Items in a dataset:
>>>
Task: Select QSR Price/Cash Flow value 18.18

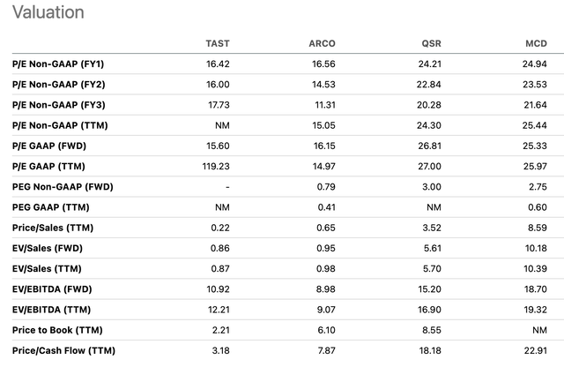Action: [430, 350]
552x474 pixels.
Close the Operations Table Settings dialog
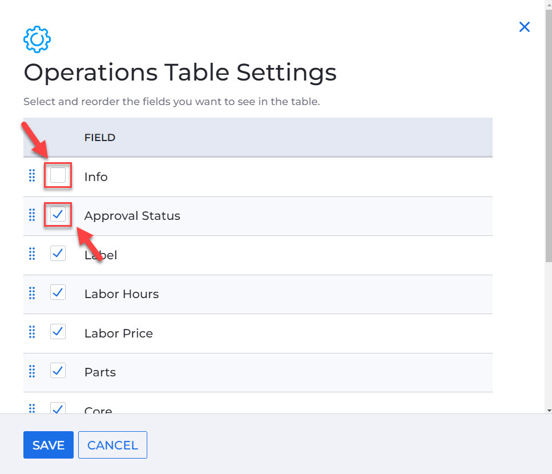(524, 27)
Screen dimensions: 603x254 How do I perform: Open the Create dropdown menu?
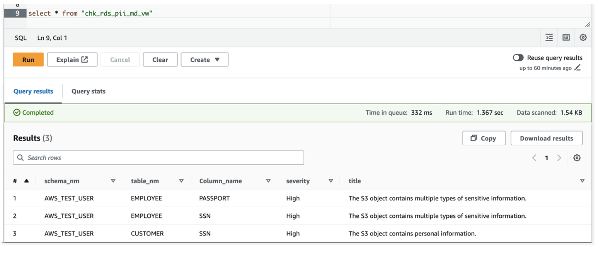(x=204, y=60)
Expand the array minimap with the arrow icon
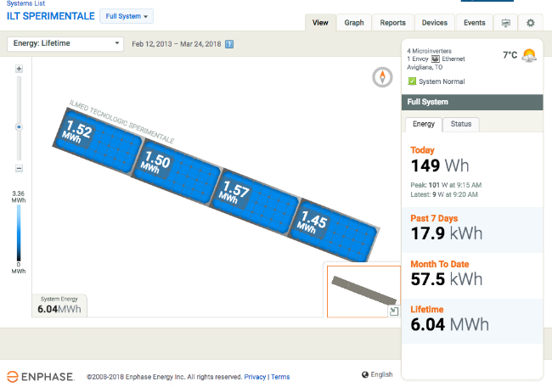 394,311

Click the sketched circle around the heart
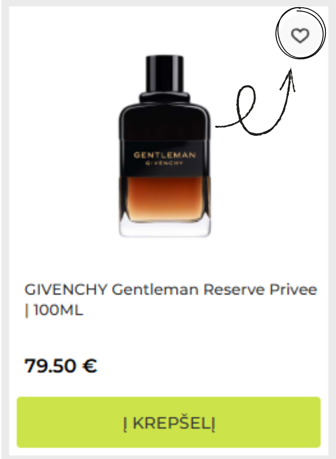[300, 33]

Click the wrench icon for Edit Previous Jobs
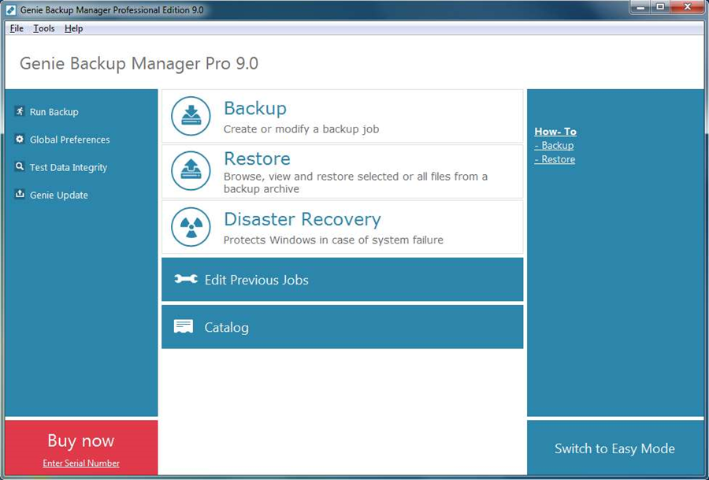pyautogui.click(x=186, y=279)
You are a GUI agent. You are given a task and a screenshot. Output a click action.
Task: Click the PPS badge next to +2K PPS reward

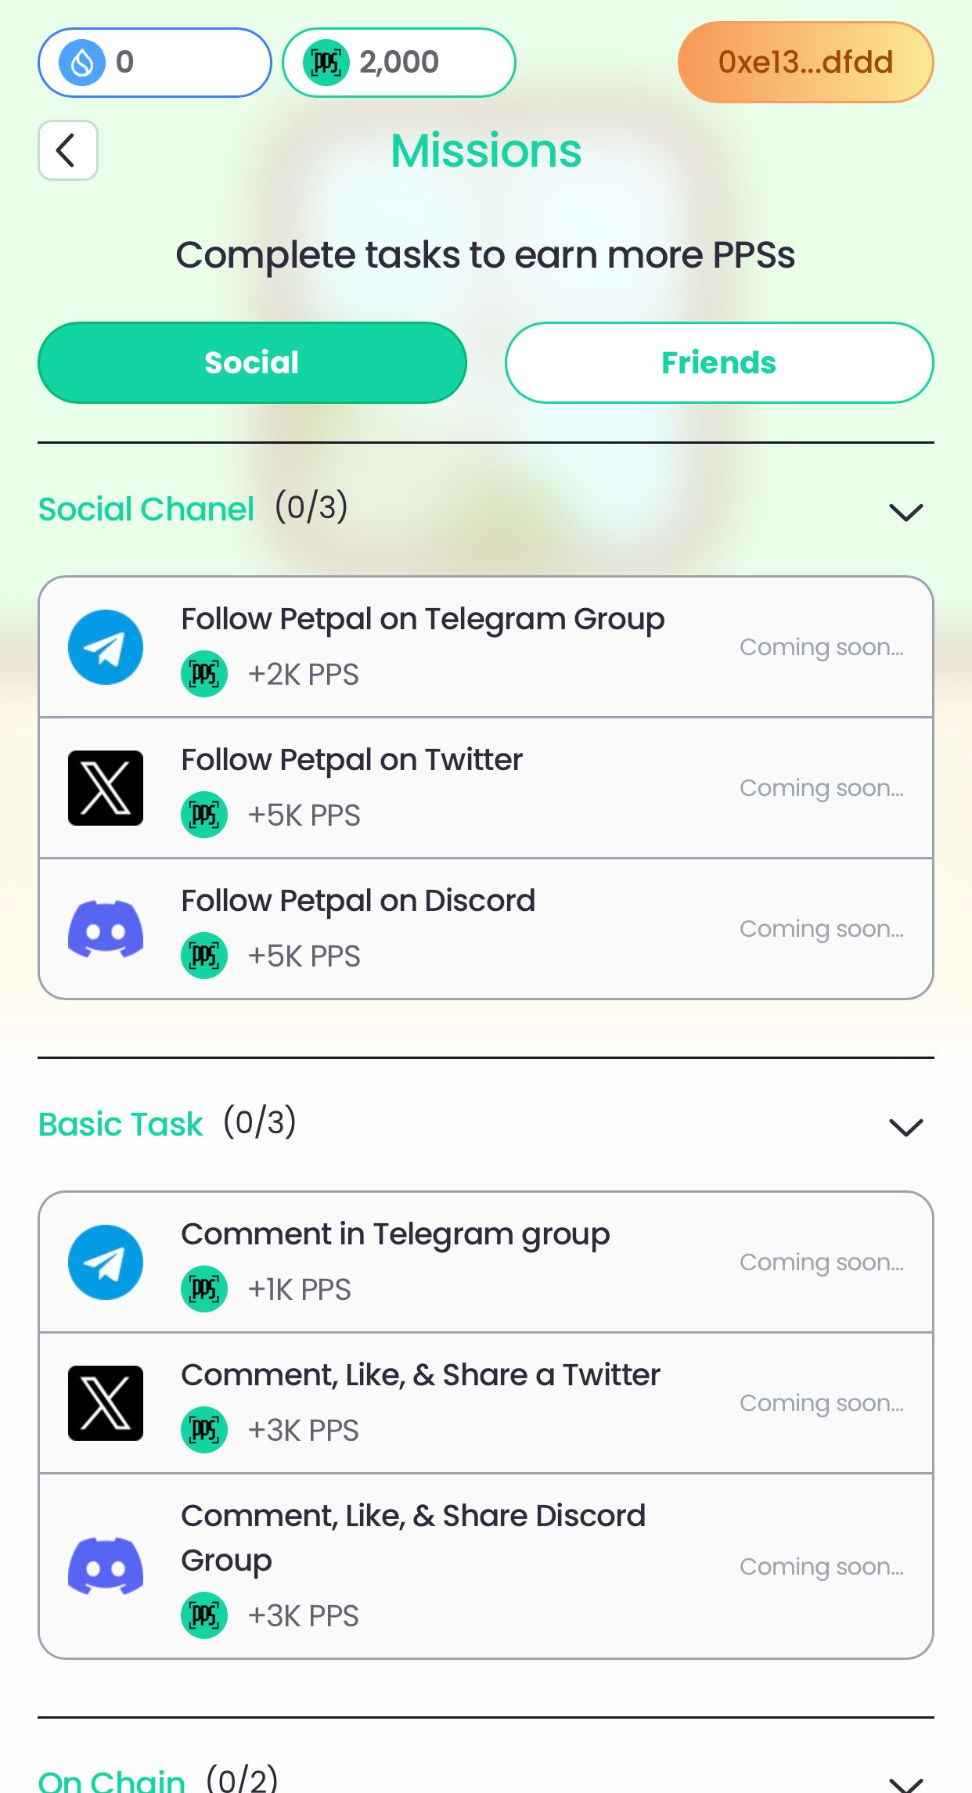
<<<
**TASK STATEMENT**
Could you give these items as a JSON list of strings, one string per line with blank lines omitted, and leave the pictures out of the answer?

**RESULT FOR THIS TASK**
[
  "Task: Select QSR Price/Cash Flow value 18.18",
  "Action: [430, 350]",
  "552x474 pixels.",
  "Close the Operations Table Settings dialog",
  "(524, 27)",
  "Screen dimensions: 603x254 How do I perform: Open the Create dropdown menu?",
  "(x=204, y=60)",
  "Expand the array minimap with the arrow icon",
  " 394,311",
  "Click the sketched circle around the heart",
  "[300, 33]",
  "Click the wrench icon for Edit Previous Jobs",
  "pyautogui.click(x=186, y=279)",
  "You are a GUI agent. You are given a task and a screenshot. Output a click action.",
  "Task: Click the PPS badge next to +2K PPS reward"
]